[Working data]
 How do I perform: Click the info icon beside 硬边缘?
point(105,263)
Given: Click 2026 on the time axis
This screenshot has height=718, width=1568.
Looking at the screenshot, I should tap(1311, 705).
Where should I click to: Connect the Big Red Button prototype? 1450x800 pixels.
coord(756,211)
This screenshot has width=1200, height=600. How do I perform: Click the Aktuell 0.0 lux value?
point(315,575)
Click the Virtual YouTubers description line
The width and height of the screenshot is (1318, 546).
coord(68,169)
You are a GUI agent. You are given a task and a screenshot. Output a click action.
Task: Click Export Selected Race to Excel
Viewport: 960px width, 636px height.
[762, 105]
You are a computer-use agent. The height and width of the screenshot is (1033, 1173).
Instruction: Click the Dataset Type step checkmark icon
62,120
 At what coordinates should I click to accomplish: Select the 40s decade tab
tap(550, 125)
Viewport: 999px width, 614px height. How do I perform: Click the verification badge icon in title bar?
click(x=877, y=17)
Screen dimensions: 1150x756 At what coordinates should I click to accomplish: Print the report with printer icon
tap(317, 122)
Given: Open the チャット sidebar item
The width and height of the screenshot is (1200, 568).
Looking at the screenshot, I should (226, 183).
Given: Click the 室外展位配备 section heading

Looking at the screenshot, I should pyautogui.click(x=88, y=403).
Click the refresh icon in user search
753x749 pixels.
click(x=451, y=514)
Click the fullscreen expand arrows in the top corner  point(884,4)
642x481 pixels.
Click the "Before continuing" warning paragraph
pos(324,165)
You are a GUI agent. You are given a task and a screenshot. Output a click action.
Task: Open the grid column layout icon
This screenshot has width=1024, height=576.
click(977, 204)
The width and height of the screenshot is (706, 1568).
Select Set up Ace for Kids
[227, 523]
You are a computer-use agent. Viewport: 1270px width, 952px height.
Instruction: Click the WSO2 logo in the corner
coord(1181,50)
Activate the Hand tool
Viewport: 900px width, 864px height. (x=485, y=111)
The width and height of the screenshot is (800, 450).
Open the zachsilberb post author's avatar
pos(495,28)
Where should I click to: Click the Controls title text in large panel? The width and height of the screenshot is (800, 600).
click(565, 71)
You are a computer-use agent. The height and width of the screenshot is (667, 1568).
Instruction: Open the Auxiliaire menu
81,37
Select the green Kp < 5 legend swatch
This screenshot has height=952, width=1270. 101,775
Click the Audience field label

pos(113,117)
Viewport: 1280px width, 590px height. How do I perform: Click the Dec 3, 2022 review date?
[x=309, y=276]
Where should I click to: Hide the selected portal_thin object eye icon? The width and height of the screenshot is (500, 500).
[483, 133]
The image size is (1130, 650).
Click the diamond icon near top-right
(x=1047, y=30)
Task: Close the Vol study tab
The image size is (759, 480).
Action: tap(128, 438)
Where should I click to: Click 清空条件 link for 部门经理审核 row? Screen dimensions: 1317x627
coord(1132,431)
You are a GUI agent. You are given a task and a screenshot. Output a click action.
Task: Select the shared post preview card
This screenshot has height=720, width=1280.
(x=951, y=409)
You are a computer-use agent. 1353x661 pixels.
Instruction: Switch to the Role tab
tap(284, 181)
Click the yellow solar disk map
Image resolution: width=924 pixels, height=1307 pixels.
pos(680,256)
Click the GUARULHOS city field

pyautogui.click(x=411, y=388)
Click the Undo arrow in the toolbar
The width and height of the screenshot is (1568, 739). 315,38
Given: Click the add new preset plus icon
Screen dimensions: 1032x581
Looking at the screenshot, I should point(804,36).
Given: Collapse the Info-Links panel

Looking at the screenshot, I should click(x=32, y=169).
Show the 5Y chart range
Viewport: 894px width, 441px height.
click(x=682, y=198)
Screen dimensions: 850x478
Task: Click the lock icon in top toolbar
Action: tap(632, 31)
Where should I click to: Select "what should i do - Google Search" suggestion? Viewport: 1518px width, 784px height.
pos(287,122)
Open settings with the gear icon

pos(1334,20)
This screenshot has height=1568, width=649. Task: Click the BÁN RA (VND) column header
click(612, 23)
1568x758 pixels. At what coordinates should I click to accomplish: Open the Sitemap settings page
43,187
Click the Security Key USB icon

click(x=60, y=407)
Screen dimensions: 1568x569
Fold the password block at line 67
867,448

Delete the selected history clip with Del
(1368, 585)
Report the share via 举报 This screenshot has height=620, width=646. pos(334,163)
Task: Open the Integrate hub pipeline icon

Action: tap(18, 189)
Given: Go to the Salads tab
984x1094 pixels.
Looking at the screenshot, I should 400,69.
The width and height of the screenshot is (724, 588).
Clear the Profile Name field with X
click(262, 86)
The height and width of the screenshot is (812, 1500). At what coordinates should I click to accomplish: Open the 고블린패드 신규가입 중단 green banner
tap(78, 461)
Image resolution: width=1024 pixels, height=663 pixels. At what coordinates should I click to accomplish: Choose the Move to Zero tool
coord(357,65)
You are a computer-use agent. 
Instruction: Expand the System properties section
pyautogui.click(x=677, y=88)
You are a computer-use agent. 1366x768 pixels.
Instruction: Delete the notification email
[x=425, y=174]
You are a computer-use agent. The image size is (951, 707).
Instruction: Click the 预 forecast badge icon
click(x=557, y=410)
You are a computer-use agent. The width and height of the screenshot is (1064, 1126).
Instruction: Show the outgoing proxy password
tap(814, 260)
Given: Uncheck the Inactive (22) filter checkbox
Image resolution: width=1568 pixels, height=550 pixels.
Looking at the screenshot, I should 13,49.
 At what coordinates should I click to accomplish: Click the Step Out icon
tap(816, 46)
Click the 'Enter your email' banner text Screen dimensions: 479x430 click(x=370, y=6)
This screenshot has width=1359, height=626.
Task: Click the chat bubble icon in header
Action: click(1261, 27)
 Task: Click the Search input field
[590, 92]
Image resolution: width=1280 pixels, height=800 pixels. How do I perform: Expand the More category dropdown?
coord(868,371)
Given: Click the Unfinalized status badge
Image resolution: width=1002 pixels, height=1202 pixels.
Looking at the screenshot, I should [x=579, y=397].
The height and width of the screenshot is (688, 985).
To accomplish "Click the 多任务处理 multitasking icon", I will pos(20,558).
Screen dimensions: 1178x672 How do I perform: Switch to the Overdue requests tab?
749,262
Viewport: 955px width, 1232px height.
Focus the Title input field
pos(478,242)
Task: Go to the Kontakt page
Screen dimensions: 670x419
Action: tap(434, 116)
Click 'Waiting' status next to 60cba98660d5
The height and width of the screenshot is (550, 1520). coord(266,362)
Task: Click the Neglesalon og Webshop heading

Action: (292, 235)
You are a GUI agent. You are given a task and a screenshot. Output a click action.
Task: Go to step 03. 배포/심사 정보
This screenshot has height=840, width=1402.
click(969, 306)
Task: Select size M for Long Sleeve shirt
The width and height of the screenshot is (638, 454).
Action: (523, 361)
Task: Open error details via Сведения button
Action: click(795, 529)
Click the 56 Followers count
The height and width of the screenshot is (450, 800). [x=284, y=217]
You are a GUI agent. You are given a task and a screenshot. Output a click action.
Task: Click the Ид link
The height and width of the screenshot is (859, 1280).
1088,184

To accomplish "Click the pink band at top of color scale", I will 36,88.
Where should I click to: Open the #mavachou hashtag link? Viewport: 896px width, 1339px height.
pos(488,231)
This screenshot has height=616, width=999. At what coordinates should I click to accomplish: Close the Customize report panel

[What is expected]
Each line from the one containing "Where should I click to: Open" through the final line of the listing above should be returned exactly; return nothing else.

[Completed task]
Where should I click to: Open the #mavachou hashtag link? Viewport: 896px width, 1339px height.
pos(488,231)
This screenshot has height=616, width=999. At what coordinates should I click to accomplish: Close the Customize report panel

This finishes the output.